** Opening EXTRACTED MATERIAL block **
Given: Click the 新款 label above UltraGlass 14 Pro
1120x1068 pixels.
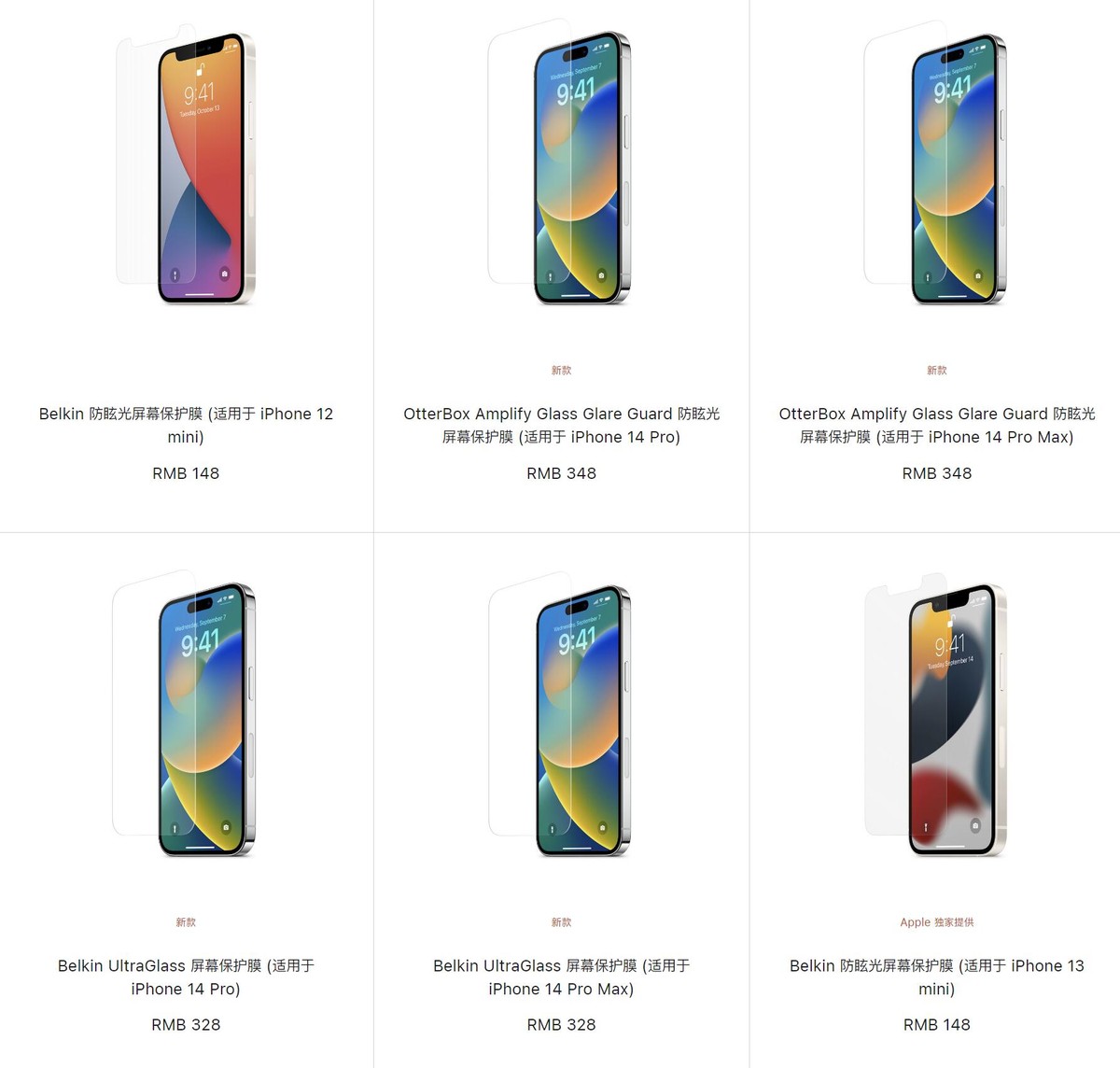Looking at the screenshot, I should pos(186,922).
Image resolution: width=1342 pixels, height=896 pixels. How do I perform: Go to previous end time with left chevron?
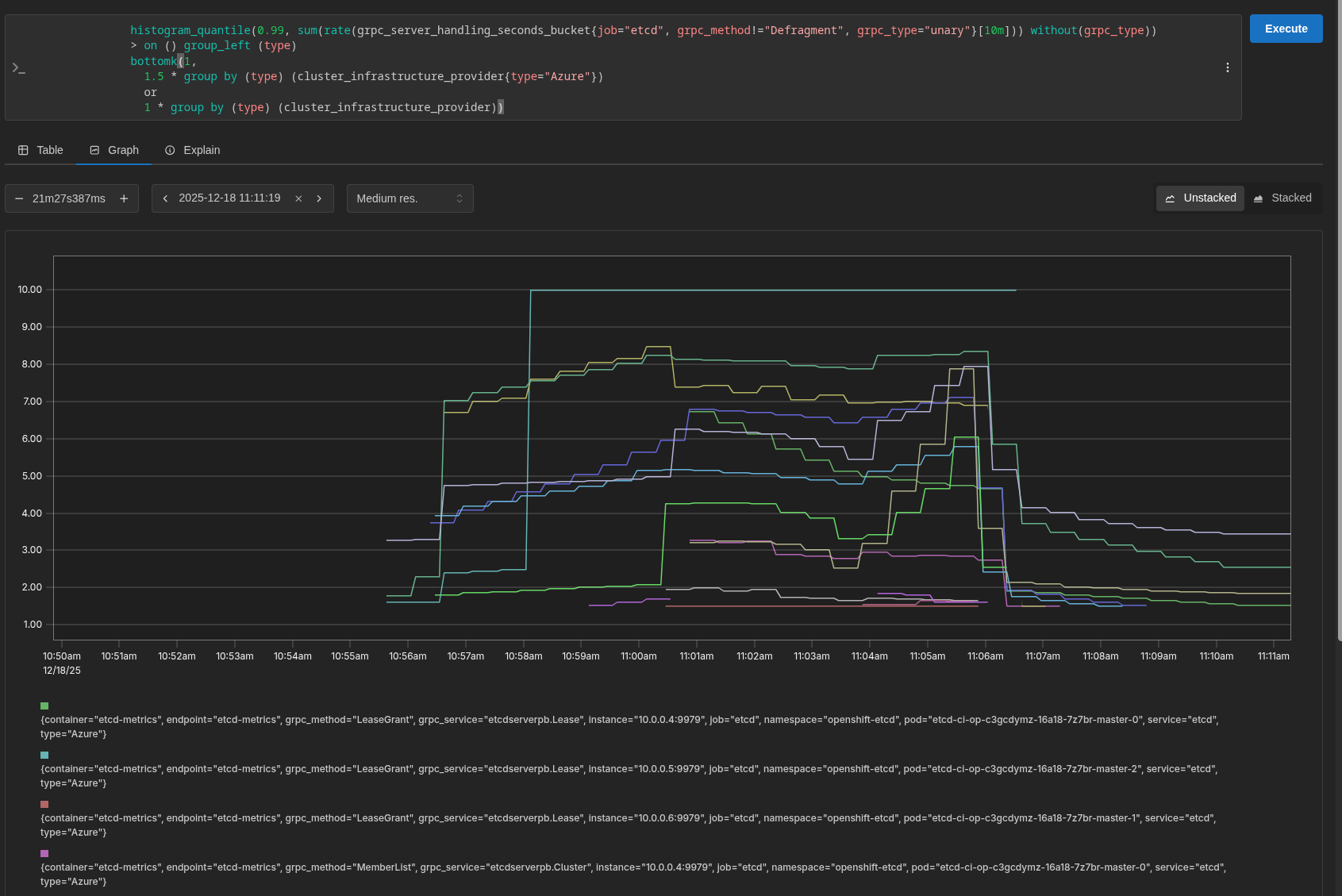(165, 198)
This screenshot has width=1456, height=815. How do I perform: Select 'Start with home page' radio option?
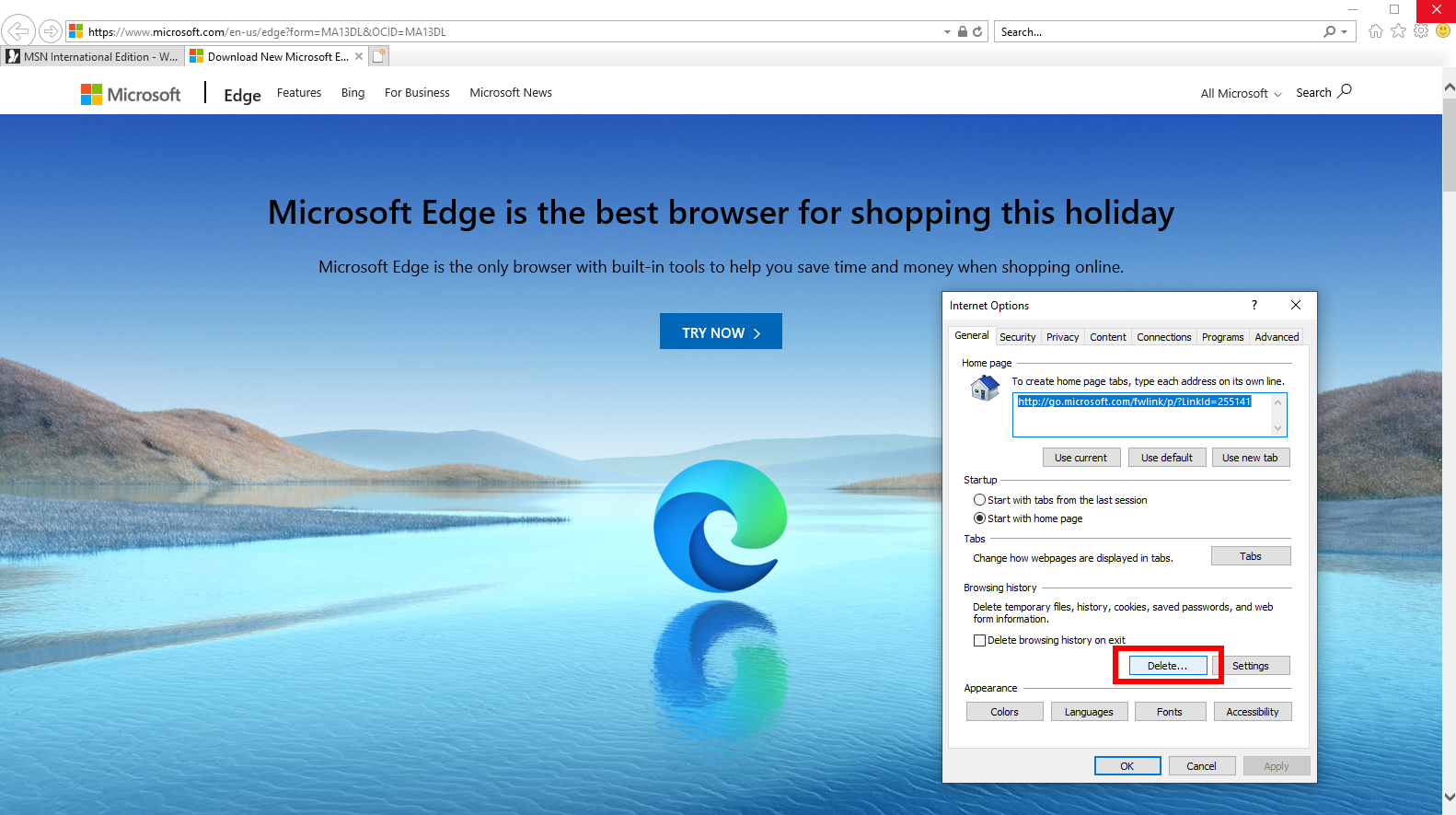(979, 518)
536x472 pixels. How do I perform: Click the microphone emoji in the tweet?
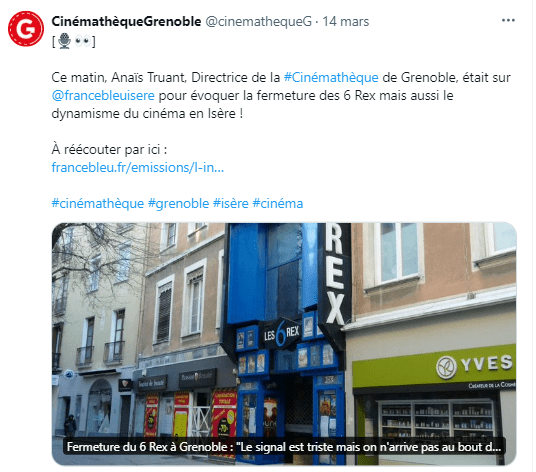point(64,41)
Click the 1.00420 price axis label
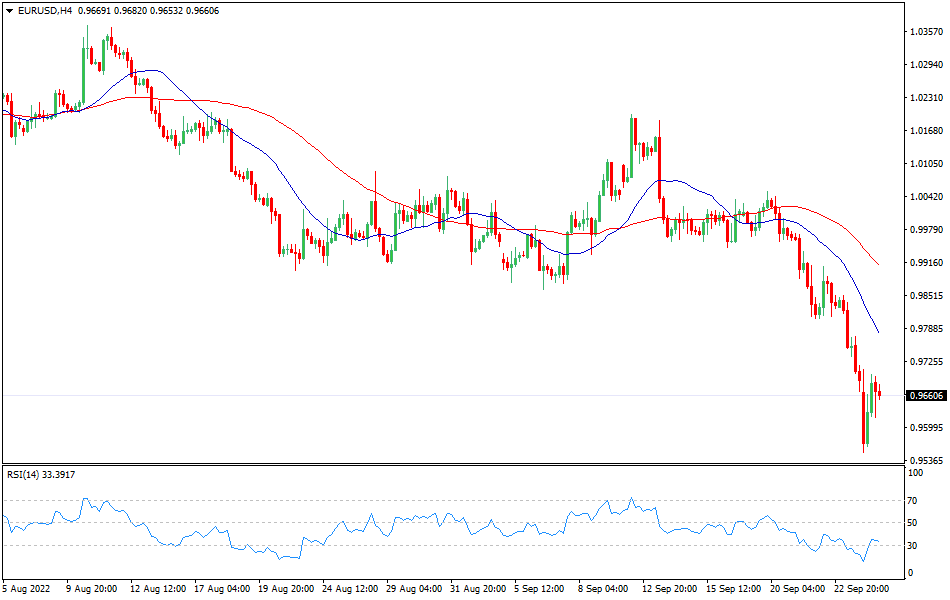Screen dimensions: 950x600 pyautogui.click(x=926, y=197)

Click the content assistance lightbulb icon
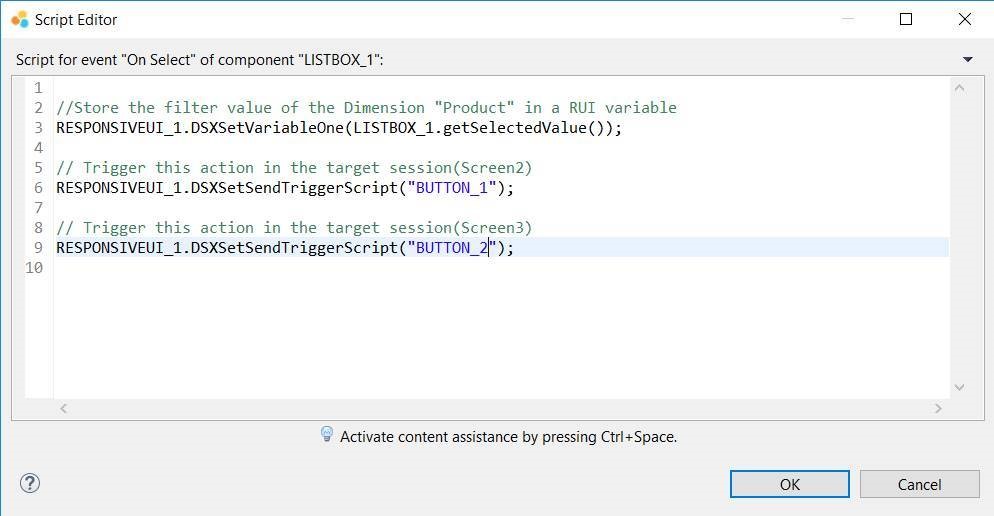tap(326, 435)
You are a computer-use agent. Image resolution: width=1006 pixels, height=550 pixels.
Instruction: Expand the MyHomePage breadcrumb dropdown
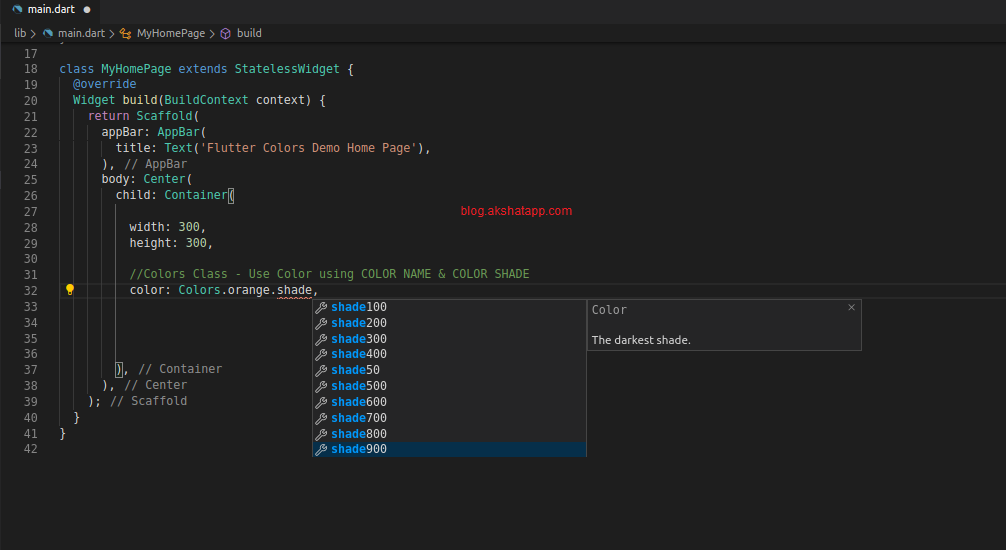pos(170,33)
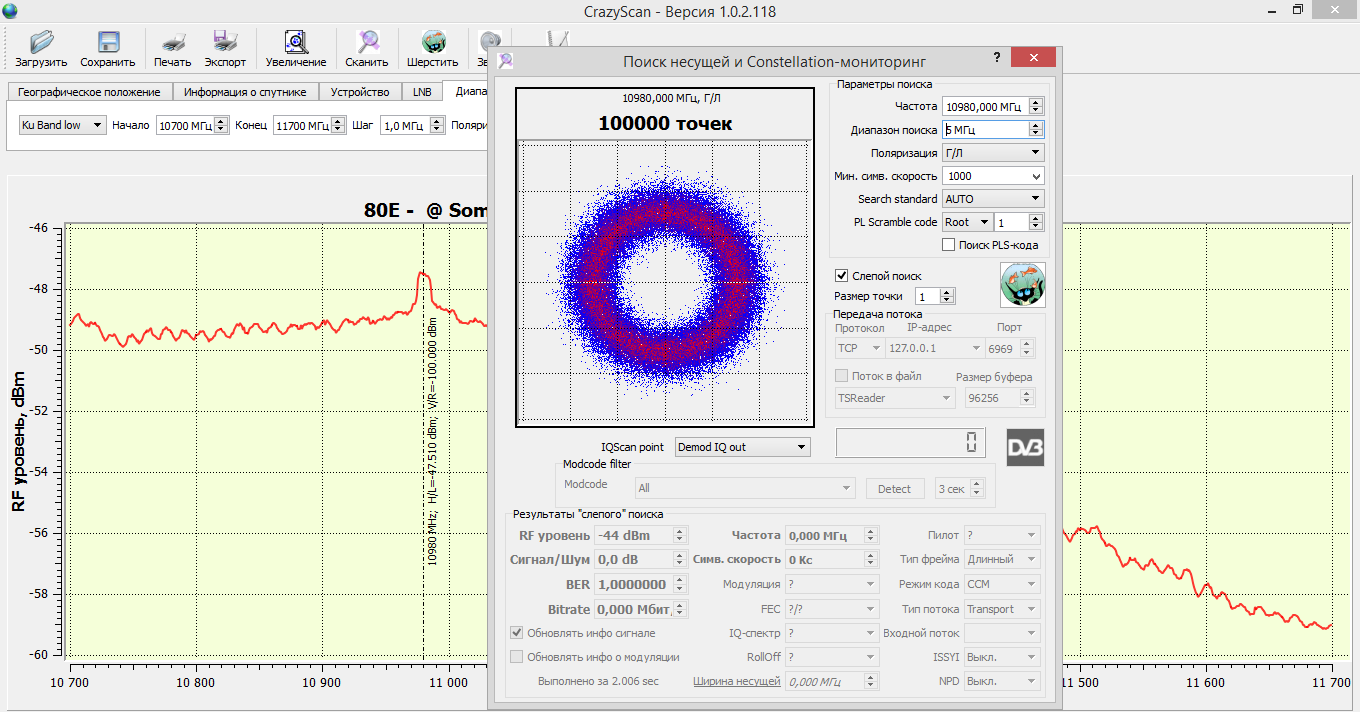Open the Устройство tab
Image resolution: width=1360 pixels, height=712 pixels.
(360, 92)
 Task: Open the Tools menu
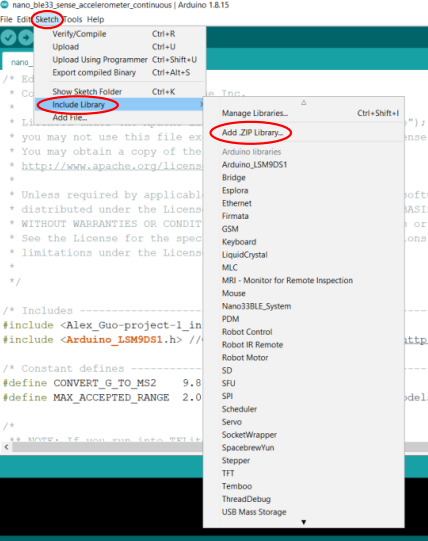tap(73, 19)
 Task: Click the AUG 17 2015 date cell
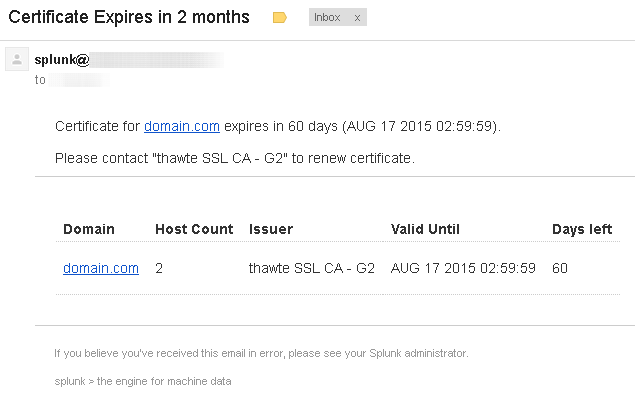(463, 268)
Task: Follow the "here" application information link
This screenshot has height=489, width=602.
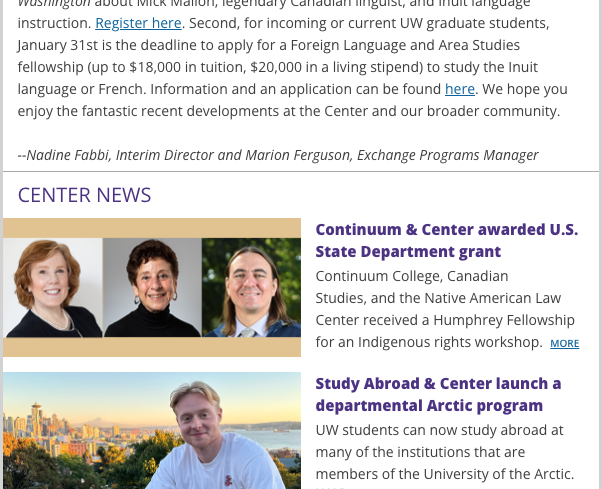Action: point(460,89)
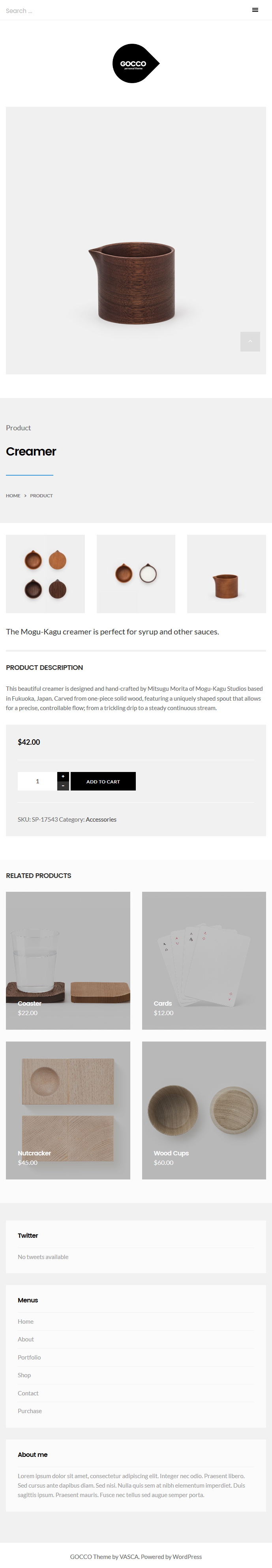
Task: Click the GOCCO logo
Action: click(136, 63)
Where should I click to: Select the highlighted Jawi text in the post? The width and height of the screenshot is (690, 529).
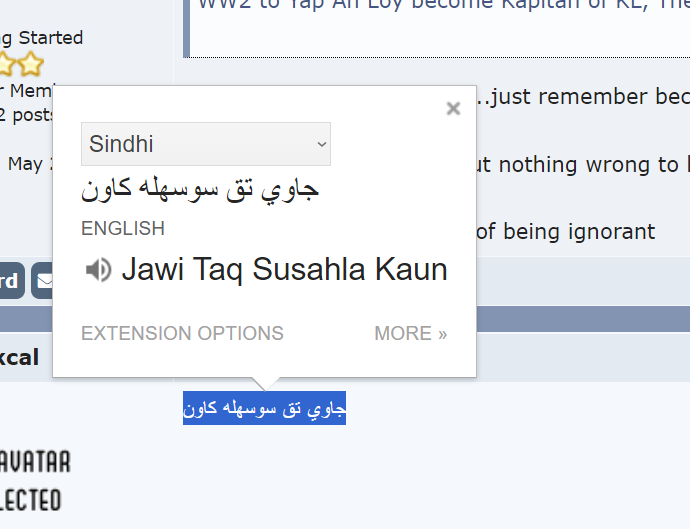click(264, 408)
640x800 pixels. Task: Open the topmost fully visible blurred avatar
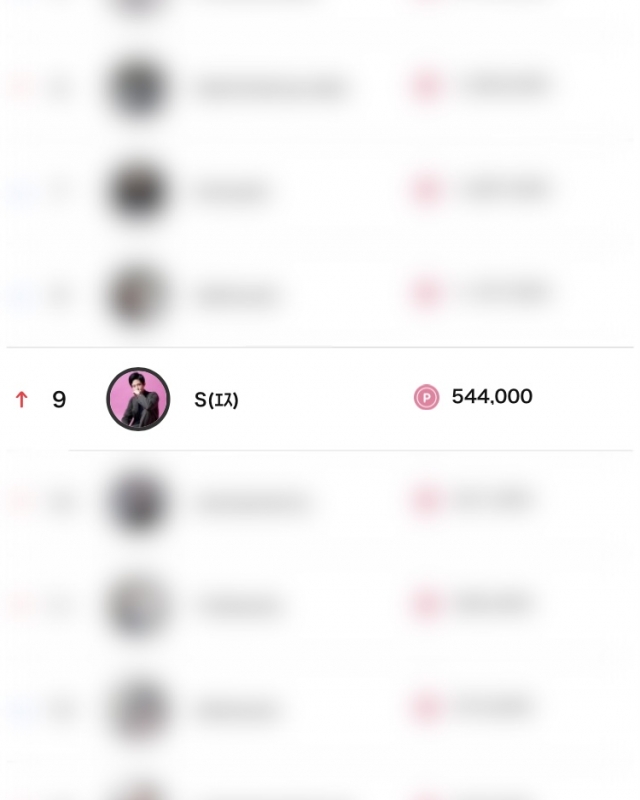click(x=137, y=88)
** Closing EXTRACTED MATERIAL block **
- [DIRECTIONS FOR THIS TASK]: Apart from the pictures, every record must be set down exactly.

- [OUTPUT OF THE TASK]:
Given: Click the 新款 label above UltraGlass 14 Pro
1120x1068 pixels.
Looking at the screenshot, I should pos(186,922).
Image resolution: width=1342 pixels, height=896 pixels. How do I perform: Go to previous end time with left chevron?
(165, 198)
This screenshot has width=1456, height=815. How do I perform: Select 'Start with home page' radio option?
(979, 518)
536x472 pixels. How do I perform: Click the microphone emoji in the tweet?
point(64,41)
Click the 1.00420 price axis label
Screen dimensions: 950x600 pyautogui.click(x=926, y=197)

Click the content assistance lightbulb icon
tap(326, 435)
You are a computer-use agent. Image resolution: width=1006 pixels, height=550 pixels.
Instruction: Expand the MyHomePage breadcrumb dropdown
pos(170,33)
Open the Устройство tab
Image resolution: width=1360 pixels, height=712 pixels.
(360, 92)
 Task: Open the Tools menu
tap(73, 19)
 Task: Click the AUG 17 2015 date cell
(463, 268)
Task: Follow the "here" application information link
This screenshot has height=489, width=602.
Action: point(460,89)
Task: Click the GOCCO logo
Action: click(136, 63)
Where should I click to: Select the highlighted Jawi text in the post? The width and height of the screenshot is (690, 529).
click(264, 408)
640x800 pixels. Task: Open the topmost fully visible blurred avatar
click(x=137, y=88)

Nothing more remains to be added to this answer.